Raunchy yet riveting: When queer meets classical

Indian classical dance performance Bent Bollywood breaks free of pre-conceived notions of gender in art

Indian classical dance performance ‘Bent Bollywood’ breaks free of pre-conceived notions of gender in art

Two classically trained dancers are putting on a queer show called Bent Bollywood. How do these two worlds come together in performance? And where does Bollywood fit into all this? I really didn’t know what to expect when I sat down in the intimate theatre at the Mechanics Institute, on 26 February 2017.

Bent Bollywood revealed itself to be breath-takingly gorgeous, possibly the sexiest thing I have ever seen. From excellence in craft, to stage presence, the depth of content, to sheer entertainment value, I was mesmerised. Too stunned to even clap, as soon as the one-hour ended, my first thought was, ‘I have to watch this again.’

And I wasn’t the only one who felt this way. The sold-out show got a much-deserved standing ovation.

The show has been directed and performed by Raina Peterson and Govind Pillai.
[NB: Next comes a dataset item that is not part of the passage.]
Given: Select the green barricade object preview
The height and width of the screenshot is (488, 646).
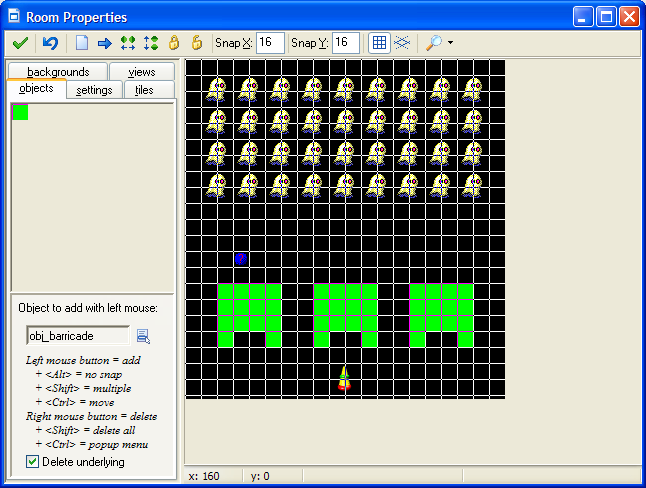Looking at the screenshot, I should (x=20, y=113).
It rips apart all pre-conceived notions of gender and does so with a whole lot of bravado.

It opens with the perfect symbol, a piece on Sri Ardhanaareeshvara: a Hindu god who is half male, half female.
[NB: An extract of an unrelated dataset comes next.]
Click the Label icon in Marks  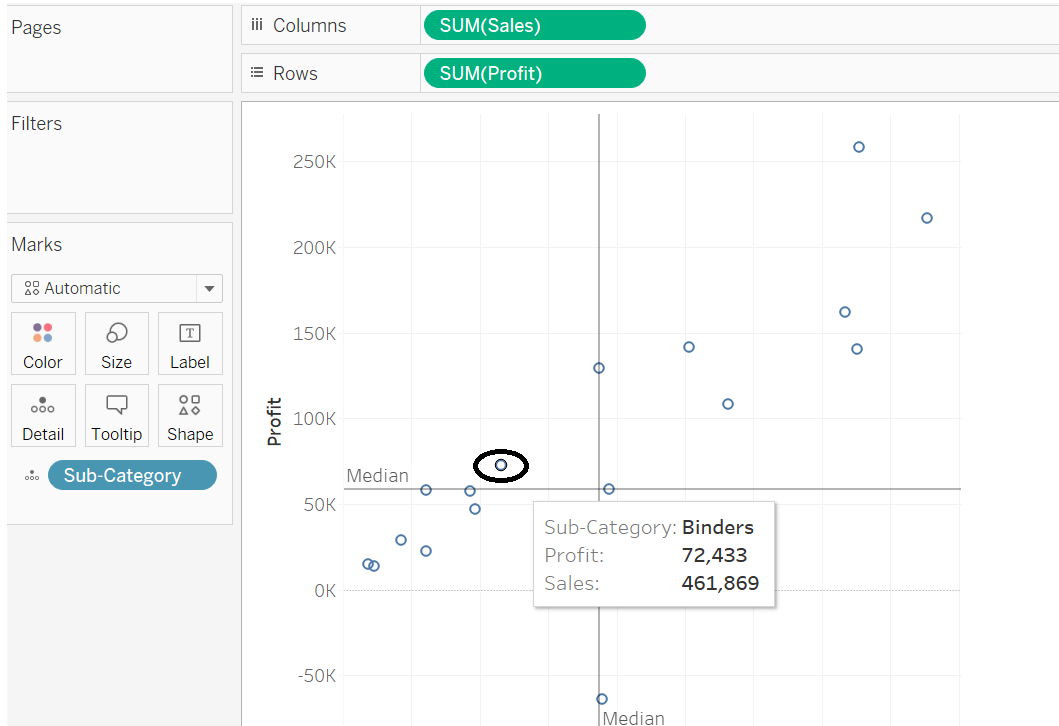click(x=190, y=343)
Next came Raina’s spell-binding solo, titled ‘Dust’. As she used gendered mudras (hand gestures from classical Indian dance), and symbolically turned them into dust, one felt that you could literally see the sand escaping from her fingers. The unique combination of her Mohiniyattam dance and belly dance training lends her an enigmatic presence on stage.

Indian classical dance performance Bent Bollywood breaks free of pre-conceived notions of gender in art

As a contrast, Govind’s solo got the audience giggling as he played (very cheekily) with his prop: a Bonds underwear. Govind explained that, “Bonds is a very Australian symbol. And this show is about what it is like to be queer, here in Australia.”

His solo moved into an upbeat Bharatnatyam (classical dance) routine, juxtaposed with techno music. The unexpected merging of these two diverse worlds was strangely liberating.

As the show progressed into duets, Raina and Govind proved to be a perfect match for each other. Govind’s sheer vulnerability, complemented Raina’s controlled strong presence beautifully. Where Govind’s mastery of his facial expressions stood out, one was just awestruck by Raina’s control over her body. She moved like water, or air, or an animal! A highlight was their twist on the ‘wet sari’ scene; funny, symbolic and powerful.

The pace of the show was brilliant, packed with one surprise after another, with a jaw-dropping climactic ending. One audience member remarked, “Everyone wants to just be who they are.” And that is what I feel the show represented—the courage to live in a full expression of your personal truth.

Raunchy, graceful, relevant and courageous, Bent Bollywood is a brilliant production that has dared to break rules and cross boundaries. And in the best way possible!

Bent Bollywood runs again from 31 January till 3 February at 7.30pm at Mechanics Institute, 270 Sydney Rd, Brunswick.